— Start of Data provided —

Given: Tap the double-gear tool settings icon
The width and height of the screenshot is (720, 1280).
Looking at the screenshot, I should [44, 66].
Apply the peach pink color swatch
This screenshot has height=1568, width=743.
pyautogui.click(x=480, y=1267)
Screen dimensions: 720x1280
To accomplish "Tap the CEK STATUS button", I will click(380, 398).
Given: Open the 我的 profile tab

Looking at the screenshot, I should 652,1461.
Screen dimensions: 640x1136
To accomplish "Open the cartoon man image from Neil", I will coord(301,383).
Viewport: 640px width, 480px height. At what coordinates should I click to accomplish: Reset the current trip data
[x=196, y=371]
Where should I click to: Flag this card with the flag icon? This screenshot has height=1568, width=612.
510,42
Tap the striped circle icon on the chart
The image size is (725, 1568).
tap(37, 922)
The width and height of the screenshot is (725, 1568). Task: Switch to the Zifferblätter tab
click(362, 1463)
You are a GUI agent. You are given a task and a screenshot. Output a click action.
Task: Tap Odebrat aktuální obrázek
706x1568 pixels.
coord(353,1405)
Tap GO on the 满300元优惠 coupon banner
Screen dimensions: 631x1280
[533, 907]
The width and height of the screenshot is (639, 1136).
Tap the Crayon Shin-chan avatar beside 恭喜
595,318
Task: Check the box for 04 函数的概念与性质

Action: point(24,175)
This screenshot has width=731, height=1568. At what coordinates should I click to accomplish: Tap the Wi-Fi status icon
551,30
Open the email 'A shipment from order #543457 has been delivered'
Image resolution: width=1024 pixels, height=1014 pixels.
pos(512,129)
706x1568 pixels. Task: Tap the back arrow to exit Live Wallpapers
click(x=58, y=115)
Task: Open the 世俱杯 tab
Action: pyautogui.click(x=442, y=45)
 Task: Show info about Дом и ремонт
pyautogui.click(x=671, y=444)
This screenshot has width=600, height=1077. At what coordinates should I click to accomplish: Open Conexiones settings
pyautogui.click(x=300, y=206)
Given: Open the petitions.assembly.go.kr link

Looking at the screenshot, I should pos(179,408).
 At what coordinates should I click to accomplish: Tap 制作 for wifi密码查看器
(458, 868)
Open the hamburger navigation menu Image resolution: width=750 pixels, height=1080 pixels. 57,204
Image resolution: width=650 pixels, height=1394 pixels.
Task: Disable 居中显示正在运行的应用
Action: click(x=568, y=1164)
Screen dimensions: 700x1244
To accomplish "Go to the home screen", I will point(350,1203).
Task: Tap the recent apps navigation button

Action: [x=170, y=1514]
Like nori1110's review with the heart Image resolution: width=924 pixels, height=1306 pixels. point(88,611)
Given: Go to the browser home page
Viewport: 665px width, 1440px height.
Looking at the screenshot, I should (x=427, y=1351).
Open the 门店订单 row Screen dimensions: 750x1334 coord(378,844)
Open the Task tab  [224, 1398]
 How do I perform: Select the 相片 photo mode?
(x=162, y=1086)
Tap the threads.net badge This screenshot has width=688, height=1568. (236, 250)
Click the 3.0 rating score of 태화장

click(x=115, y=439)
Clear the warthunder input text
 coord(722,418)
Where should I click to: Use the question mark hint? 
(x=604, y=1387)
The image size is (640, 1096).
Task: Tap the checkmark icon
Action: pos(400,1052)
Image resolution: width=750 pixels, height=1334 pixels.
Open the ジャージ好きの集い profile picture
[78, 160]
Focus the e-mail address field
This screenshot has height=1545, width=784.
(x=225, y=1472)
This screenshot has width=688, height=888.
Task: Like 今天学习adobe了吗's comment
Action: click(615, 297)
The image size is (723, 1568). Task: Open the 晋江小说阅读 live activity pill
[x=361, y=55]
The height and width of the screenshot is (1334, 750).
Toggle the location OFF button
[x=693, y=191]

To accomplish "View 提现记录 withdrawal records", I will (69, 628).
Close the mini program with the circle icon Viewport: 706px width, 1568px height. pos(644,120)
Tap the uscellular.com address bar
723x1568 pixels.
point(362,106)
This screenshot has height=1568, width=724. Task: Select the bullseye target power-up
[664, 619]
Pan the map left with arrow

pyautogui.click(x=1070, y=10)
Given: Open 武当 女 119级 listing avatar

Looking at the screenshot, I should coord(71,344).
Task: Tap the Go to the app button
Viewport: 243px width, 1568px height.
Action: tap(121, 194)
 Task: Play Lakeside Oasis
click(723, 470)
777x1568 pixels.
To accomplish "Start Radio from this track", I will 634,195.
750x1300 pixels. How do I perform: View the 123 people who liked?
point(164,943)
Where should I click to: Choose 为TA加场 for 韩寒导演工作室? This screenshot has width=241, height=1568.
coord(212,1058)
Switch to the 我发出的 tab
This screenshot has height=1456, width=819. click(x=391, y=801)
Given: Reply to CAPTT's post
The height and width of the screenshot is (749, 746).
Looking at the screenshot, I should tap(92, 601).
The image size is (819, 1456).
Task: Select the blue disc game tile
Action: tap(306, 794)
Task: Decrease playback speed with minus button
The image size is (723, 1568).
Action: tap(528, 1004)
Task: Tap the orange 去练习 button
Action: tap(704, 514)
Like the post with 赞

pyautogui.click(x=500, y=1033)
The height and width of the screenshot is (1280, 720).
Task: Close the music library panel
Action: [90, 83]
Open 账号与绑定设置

— End of Data provided —

Pick out every line of the listing above that contains the word "avatar", copying each such line in full. Case counts, so match only that exact capitalization.

Tap the Crayon Shin-chan avatar beside 恭喜
Given: Open 武当 女 119级 listing avatar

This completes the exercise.